Given text:
-.-.-

[Nescafe]

Hello,

So I read Cu(I) is the catalytically active form whereas Cu(II) is not. Cu(I) has 10 electrons in the d orbital whereas Cu(II) has 9 electrons in the d orbital. I dont understand why this means that Cu(I) is catalytically active while Cu(II) is not.

Can someone please explain this to me,

Thanks,

Sina. 

[Archer]

Can you elaborate on "catalytically active" please.

What particular reactions are you referring to?

[Nescafe]

Referring to copper catalyzed click chemistry where I have read that Cu(II) gets reduced to the catalytically active form Cu(I) by sodium ascorbate.

Thanks,

Nescafe.

[Archer]

I am not an inorganic chemist and my molecular orbital theory is a bit rusty so I could be completely wrong here but these are my thoughts.

I believe it has something to do with the occupation of the 3d-orbitals. In Cu(I) there are 10 electrons which makes them more accessible to the alkyne orbitals. in Cu(II) there are only 9 electrons in the 3d orbital which probably changes the orbitals in such a way that they do not interact with the alkyne orbitals so the reaction cannot occur.

I am very happy to be corrected on this by my colleagues with a better understanding of orbital theory and/or d-block chemistry.

[kriggy]

Ok I dont know much about click chemistry but I was thinking about this question since yesterday.

 according to http://www.organic-chemistry.org/namedreactions/click-chemistry.shtm there is Cu(III) formed. They dont discuss how but I would expect some sort of oxidative addition to the Cu atom. That might be the reason, Cu(I)  Cu(III) is possible, Cu(II) Cu(IV) i think not.
thoughts?

And the, what is the shape of the catalyst species? Square planar? Octahedral? It could have efects on how likely will the compound move to transition state (Like Cu(II) octahedral (or rather square bypiramidal)  Cu(II) pentagonal bipyramidal seems rather difficult due to ligand field stabilization, same for sq. bypiramidal to sq. pyramidal)

[Dan]

They dont discuss how but I would expect some sort of oxidative addition to the Cu atom. That might be the reason, Cu(I)  Cu(III) is possible, Cu(II) Cu(IV) i think not.

-.-.-

Raw data:
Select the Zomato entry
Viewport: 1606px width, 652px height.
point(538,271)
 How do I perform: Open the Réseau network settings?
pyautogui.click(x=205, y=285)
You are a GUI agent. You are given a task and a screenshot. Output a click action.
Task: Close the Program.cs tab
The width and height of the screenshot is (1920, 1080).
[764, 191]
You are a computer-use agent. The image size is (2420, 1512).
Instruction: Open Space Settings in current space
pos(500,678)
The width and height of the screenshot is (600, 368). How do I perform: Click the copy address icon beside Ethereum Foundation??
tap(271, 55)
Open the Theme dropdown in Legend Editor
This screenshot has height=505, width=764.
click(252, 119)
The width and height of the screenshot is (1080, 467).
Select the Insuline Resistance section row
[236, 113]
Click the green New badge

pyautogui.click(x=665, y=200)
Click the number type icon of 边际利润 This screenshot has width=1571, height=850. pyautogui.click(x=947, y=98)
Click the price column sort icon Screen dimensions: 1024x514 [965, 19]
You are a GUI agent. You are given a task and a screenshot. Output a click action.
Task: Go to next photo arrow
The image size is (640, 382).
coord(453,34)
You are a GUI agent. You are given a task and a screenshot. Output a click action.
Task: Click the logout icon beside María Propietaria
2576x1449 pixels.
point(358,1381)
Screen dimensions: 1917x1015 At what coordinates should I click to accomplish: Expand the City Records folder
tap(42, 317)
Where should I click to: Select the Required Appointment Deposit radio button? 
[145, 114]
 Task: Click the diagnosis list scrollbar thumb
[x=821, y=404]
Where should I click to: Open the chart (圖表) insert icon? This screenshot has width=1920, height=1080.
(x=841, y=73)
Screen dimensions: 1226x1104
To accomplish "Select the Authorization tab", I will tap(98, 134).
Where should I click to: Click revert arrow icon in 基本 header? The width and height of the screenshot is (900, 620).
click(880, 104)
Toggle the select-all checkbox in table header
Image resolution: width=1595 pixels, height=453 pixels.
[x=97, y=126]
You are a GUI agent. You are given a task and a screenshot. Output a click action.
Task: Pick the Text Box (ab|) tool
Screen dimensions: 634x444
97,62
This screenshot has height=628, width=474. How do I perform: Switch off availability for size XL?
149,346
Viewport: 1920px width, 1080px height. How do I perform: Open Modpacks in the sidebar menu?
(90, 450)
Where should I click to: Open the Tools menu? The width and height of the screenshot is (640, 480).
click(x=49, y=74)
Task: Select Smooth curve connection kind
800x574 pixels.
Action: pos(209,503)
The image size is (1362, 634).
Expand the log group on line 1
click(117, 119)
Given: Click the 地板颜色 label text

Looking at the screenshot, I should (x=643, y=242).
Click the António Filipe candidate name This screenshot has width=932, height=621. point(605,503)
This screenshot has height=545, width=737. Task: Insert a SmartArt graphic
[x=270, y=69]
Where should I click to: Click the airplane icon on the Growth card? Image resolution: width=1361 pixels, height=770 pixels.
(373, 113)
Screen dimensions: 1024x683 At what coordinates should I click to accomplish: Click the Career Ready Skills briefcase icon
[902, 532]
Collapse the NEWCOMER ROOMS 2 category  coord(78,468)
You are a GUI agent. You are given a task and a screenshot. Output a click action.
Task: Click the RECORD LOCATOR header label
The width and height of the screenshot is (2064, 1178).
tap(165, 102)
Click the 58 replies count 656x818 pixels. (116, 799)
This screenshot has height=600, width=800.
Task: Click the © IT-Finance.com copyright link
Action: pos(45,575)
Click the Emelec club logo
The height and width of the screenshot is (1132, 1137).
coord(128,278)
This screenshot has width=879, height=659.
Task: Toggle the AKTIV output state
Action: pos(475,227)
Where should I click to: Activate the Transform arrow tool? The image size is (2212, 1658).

-.-.-

Task instructions:
1. In the forum thread, shorten the paragraph that begins "I believe it has something to do" while keeping its main facts.
2. Reproduce the part of the listing that opens with the line containing "Screen dimensions: 1226x1104" and closes with the line containing "Action: pos(209,503)".

Results by task:
1. The difference likely comes from how the 3d orbitals are filled. Cu(I) has 10 electrons there, which makes those orbitals more accessible to the alkyne orbitals. Cu(II) has only 9, which probably changes the orbitals so they do not interact with the alkyne orbitals, and the reaction cannot occur.

2.
Screen dimensions: 1226x1104
To accomplish "Select the Authorization tab", I will tap(98, 134).
Where should I click to: Click revert arrow icon in 基本 header? The width and height of the screenshot is (900, 620).
click(880, 104)
Toggle the select-all checkbox in table header
Image resolution: width=1595 pixels, height=453 pixels.
[x=97, y=126]
You are a GUI agent. You are given a task and a screenshot. Output a click action.
Task: Pick the Text Box (ab|) tool
Screen dimensions: 634x444
97,62
This screenshot has height=628, width=474. How do I perform: Switch off availability for size XL?
149,346
Viewport: 1920px width, 1080px height. How do I perform: Open Modpacks in the sidebar menu?
(90, 450)
Where should I click to: Open the Tools menu? The width and height of the screenshot is (640, 480).
click(x=49, y=74)
Task: Select Smooth curve connection kind
800x574 pixels.
Action: pos(209,503)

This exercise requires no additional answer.